This shorts blog post highlights the importance of architecture patterns and points out what should be considered when creating software systems in Python.

When we start a project the code base may look clean and obvious to us on how it is ordered and structured. However, overtime this changes when more code is adapted into, added or even forced in to ensure things work. We even start to see additional classes, and util modules being created to make things work. The architecture that was once present has long been collapsed and adding additional features may not be apparent.

All these problems can be avoided with correct implementation of architecture patterns.

Encapsulation and Abstractions

We first need to start with Encapsulation and Abstraction.

Encapsulation is the process of simplifying behavior and hiding data. We can simplify a process by using an higher level of Abstraction.

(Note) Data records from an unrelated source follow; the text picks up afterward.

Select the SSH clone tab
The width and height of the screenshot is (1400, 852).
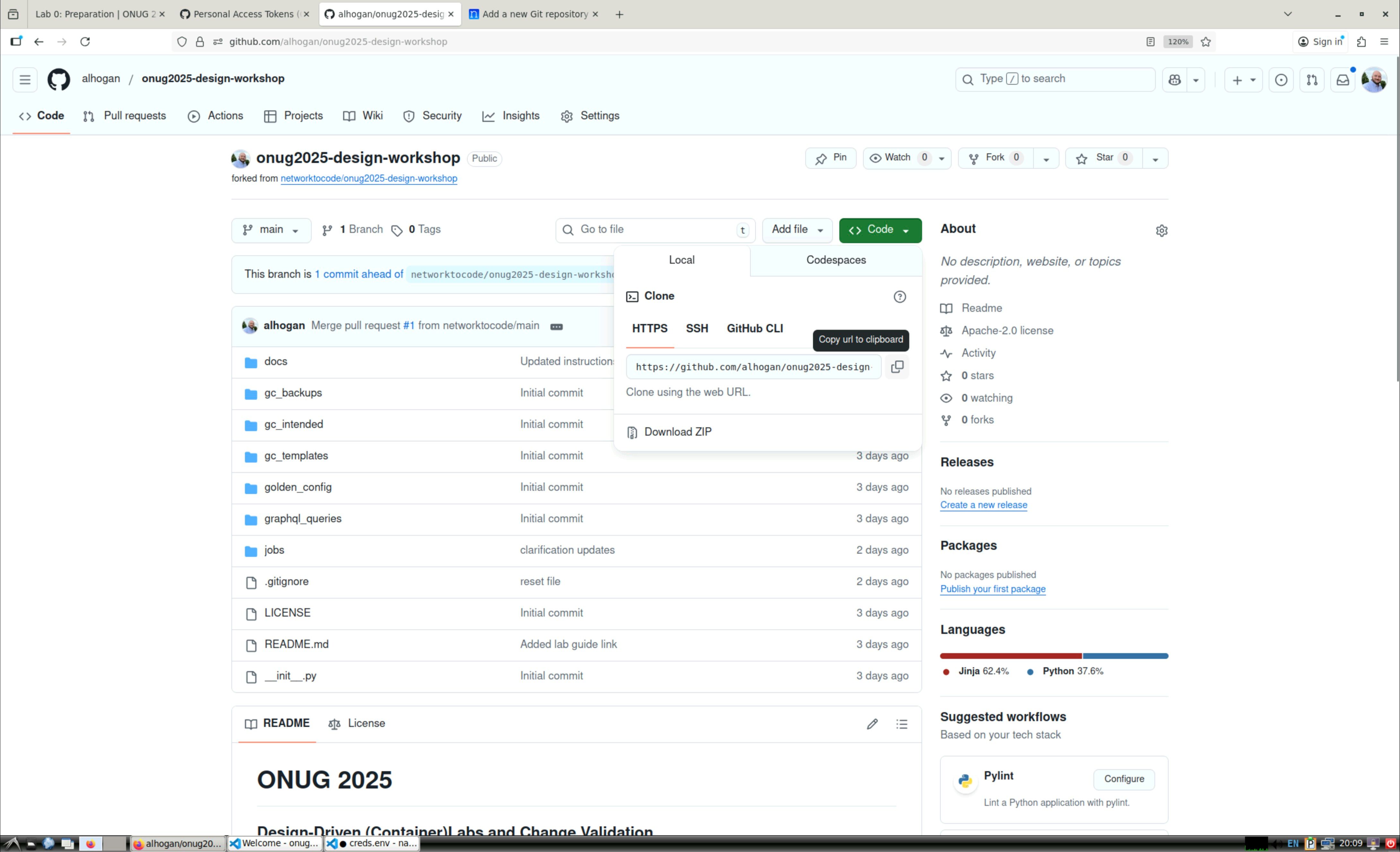tap(696, 328)
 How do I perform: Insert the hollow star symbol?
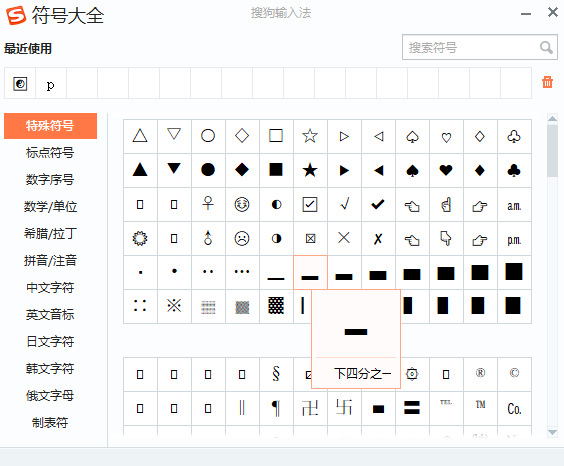(x=310, y=136)
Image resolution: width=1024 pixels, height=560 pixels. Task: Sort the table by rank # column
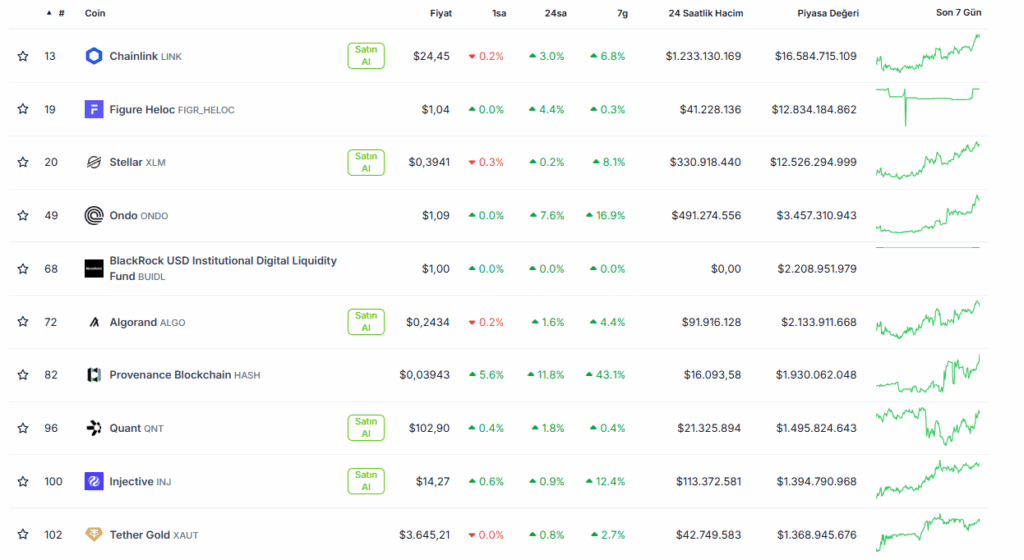(x=61, y=13)
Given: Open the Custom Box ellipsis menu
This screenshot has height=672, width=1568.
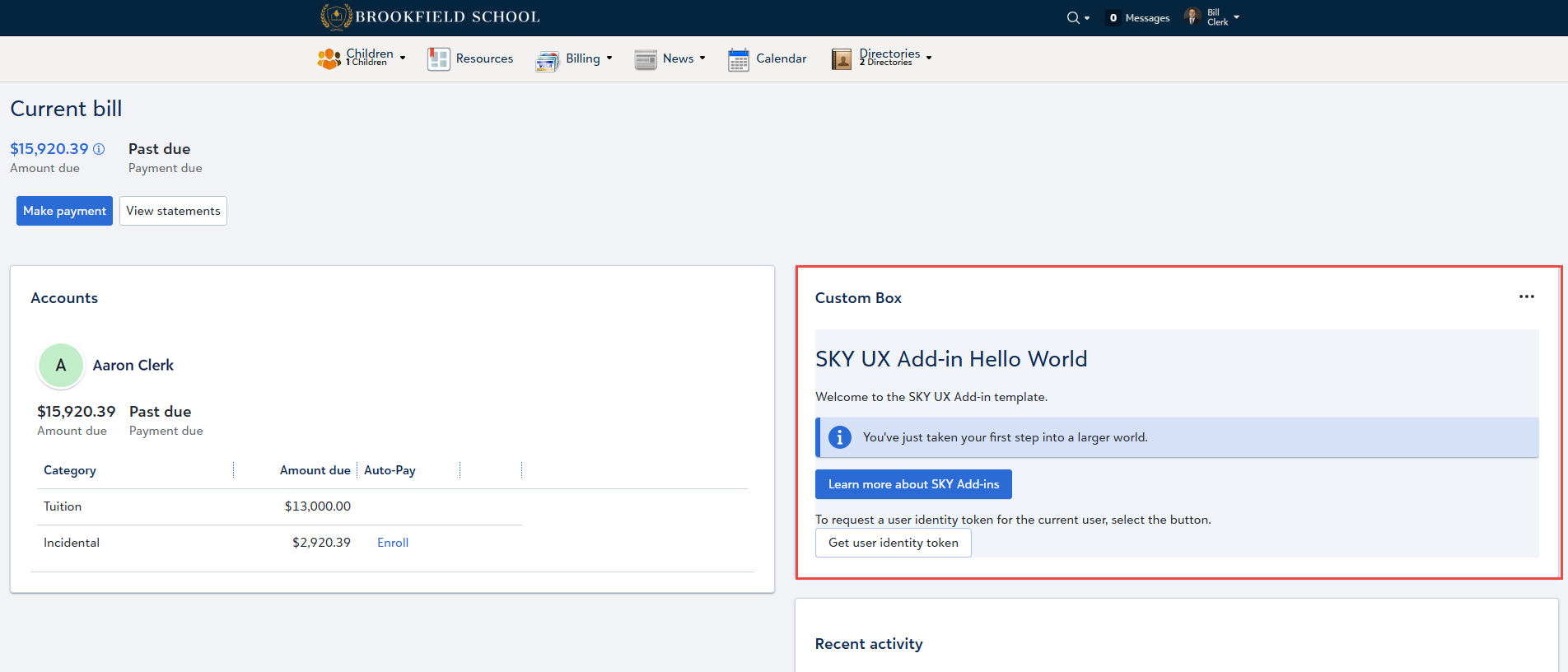Looking at the screenshot, I should (1526, 297).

We have to choose the level of Abstraction as we need to pay attention to the interactions between our objects and functions. When many objects, functions, modules or libraries use each other then we say "one depends on the other". These dependencies can become out of hand and can be visualised using a network or graph, see example below.

Abstractions are simplified interfaces that encapsulate behavior.

Check out this interactive dependency network. The network graph visualizes how python packages depend on each other, each point represents a python package.

SOLID

SOLID is a widely used acronym in software development. It consists of five principles of object oriented design. Single responsibility, Open for extension but closed for modification, Liskov substitution, Interface segregation, and Dependency inversion.

Robert C. Martin’s definition of the Dependency Inversion Principle consists of two parts:

High level modules should not depend on low level modules. Both should depend on Abstractions.
Abstractions should not depend on details. Instead, details should depend on Abstractions.

A great example of number 2 can be found on this StackOverflow post. Typically, using an Abstract Base Class is a great way of switching the dependents.

High level modules are the domain specific functions that deal with real-world concepts, meanwhile the low level modules is code that the business does not care about. An example of high level code would be to perform business transformations to data, meanwhile the low level would be to read data from a SQL DB instead of a CSV file. Non-technical stakeholders only care about high level code.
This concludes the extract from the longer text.